This therefore is the reason why Lombard Street exists; that is, why England is a very great Money Market, and other European countries but small ones in comparison. In England and Scotland a diffused system of note issues started banks all over the country; in these banks the savings of the country have been lodged, and by these they have been sent to London. No similar system arose elsewhere, and in consequence London is full of money, and all continental cities are empty as compared with it.
II.
The monarchical form of Lombard Street is due also to the note issue. The origin of the Bank of England has been told by Macaulay, and it is never wise for an ordinary writer to tell again what he has told so much better. Nor is it necessary, for his writings are in everyone s hands. Still I must remind my readers of the curious story.

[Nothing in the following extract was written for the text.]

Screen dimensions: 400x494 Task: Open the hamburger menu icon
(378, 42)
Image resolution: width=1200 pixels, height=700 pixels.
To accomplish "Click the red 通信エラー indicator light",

Of all institutions in the world the Bank of England is now probably the most remote from party politics and from ‘financing.’ But in its origin it was not only a finance company, but a Whig finance company. It was founded by a Whig Government because it was in desperate want of money, and supported by the ‘City’ because the ‘City’ was Whig. Very briefly, the story was this. The Government of Charles II. (under the Cabal Ministry) had brought the credit of the English State to the lowest possible point. It had perpetrated one of those monstrous frauds, which are likewise gross blunders. The goldsmiths, who then carried on upon a trifling scale what we should now call banking, used to deposit their reserve of treasure in the ‘Exchequer,’ with the sanction and under the care of the Government. In many European countries the credit of the State had been so much better than any other credit, that it had been used to strengthen the beginnings of banking. The credit of the state had been so used in England: though there had lately been a civil war and several revolutions, the honesty of the English Government was trusted implicitly. But Charles II. showed that it was trusted undeservedly. He shut up the ‘Exchequer,’ would pay no one, and so the ‘goldsmiths’ were ruined.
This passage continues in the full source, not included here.